■ Tugas 1:
Jawab pertanyaan berikut berdasarkan teks tentang Parama Shiva tattwa.
(a) Kata apa yang mengakhiri sloka yang dibahas pada paragraf pertama, dan apa artinya menurut teks?
(b) Lontar apa yang juga menjelaskan keagungan Parama Shiva tattwa?
(c) Tattwa apa yang disebut berada di bawah paramasivatattva?
■ Tugas 2: Lanjutkan teks tentang Parama Shiva tattwa, dimulai setelah kalimat terakhirnya.

■ Teks Sumber:
----------
Dari sekian penjabaran yang telah di katakana di dalam kitab ini menyatakan Parama Shiva tattwa yang begitu detail walaupun sebenarnya tidak ada yang bisa untuk menjabarkan secara sepenuhnya sifat dan keagungan dari Tuhan yang seutuhnya. Kata yang mengahiri dari sloka ini adalah etam brahmani atau demikian wujud dari alam Brahman yang menyatakan alam tertinggi Brahman (Tuhan) yaitu Parama Shiva sendiri. Sedangkan dilontar lainya juga menjelaskan tentang ke agungan dari Parama Shiva tattwa yang terdapat pada lontar Wrhaspati tattwa dimana menyatakan Iswara berada di mana-mana dan pada intinya beliau meliputi segalanya dan tidak terbatas apapun baik itu tempat maupun ruang dan waktu

Wrhaspati Tattwa sloka 7-10:
Aprameya bhatara, tan pangen-angenan, apa hetu, ri kadadinyan ananta, tan pahingan, anirdesyam, tan patuduhan, ri kadadinyan tan palaksana, anaupamyam, tatan papada, ri kadadinyan tan hana pada nira juga, anamayam, tatan keneng lara, ri kadadinyan alilang, suksma ta sira sarwagata, kehibekan tikang rat denira, sahananya kabeh, nityomideng sadakala, ri kadadinya n tan pasangkan, dhruwam, menget ta sira, ri kadadinyan tan polah, umideng, sadakala, awyayam, tatan palwang, ri kadadinyan pariprna, Isvara ta sira, Isvara ngaranya ri kadadinya n prabhu ta sira, sira ta pramana tan kapramanan, nihan yang paramasivatattva ngaranya.
Nihan yang sadasivatattva ngaranya, I sor ning paramasivatattva.
----------
■ Baris Data:
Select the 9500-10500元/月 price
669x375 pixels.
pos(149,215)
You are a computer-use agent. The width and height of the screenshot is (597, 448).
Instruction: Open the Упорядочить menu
----------
■ Hasil Latihan 1:
(a) Etam brahmani, yang berarti "demikian wujud dari alam Brahman".
(b) Lontar Wrhaspati tattwa.
(c) Sadasivatattva.

■ Hasil Latihan 2:
Terjemahan:
Iswara tidak dapat di ukur, tidak berciri, tidak dapat dibandingkan, tidak tercemar, tidak tampak, ada dimana-mana, abadi, tetap, tidak berkurang (sloka 7). Ia tidak dapat diukur dalam arti tanpa akhir. Ia tidak berciri karena ia tidak mempunyai ciri. Ia tidak dapat dibandingkan, karena tidak ada yang lain seperti Dia. Ia tidak tercemar, karena ia tidak bernoda (sloka 8).
Ia tidak tampak karena ia tidak bisa dilihat. Ia ada di mana-mana, karena ia ada dalam segala benda. Ia abadi karena ia tidak berbentuk. Ia tetap karena ia tidak bergerak (sloka 9).
Ia tidak berkurang karena ia tetap utuh. Ia tetap tenang Sivatattwa ini meliputi seluruhnya (sloka 10)
Tuhan tidak dapat dibayangkan, Apremaya. Karena bersifat ananta yaitu tidak terbatas. Anirdesyam berarti tidak dapat diberi batasan karena ia mempunyai ciri. Anaupamya artinya tidak dapat dibandingkan, karena tidak ada yang menyamainya. Anamaya artinya tidak terkena penyakit atau sakit karena Ia suci. Ia Suksma karena Ia tidak dilihat. Ia Sarwagata karena Ia ada dalam segalanya, Ia memenuhi seluruh jagat raya.  Ia Dhruva yaitu kokoh, karena Ia tidak bergerak, tetap stabil. Ia Avyaya yaitu Ia tidak pernah berkurang, karena Ia selalu utuh. Ia adalah Iswara. Ia disebut Iswara karena ia sebagai guru. Ia mengatur seluruhnya, namun tidak di atur (oleh siapa-siapa). Inilah yang dinamakan Paramasiwa Tattwa. Sekarang kujelaskan apa yang disebut Sadasiwa Tattwa yang lebih rendah daripada Paramasiwa Tattwa.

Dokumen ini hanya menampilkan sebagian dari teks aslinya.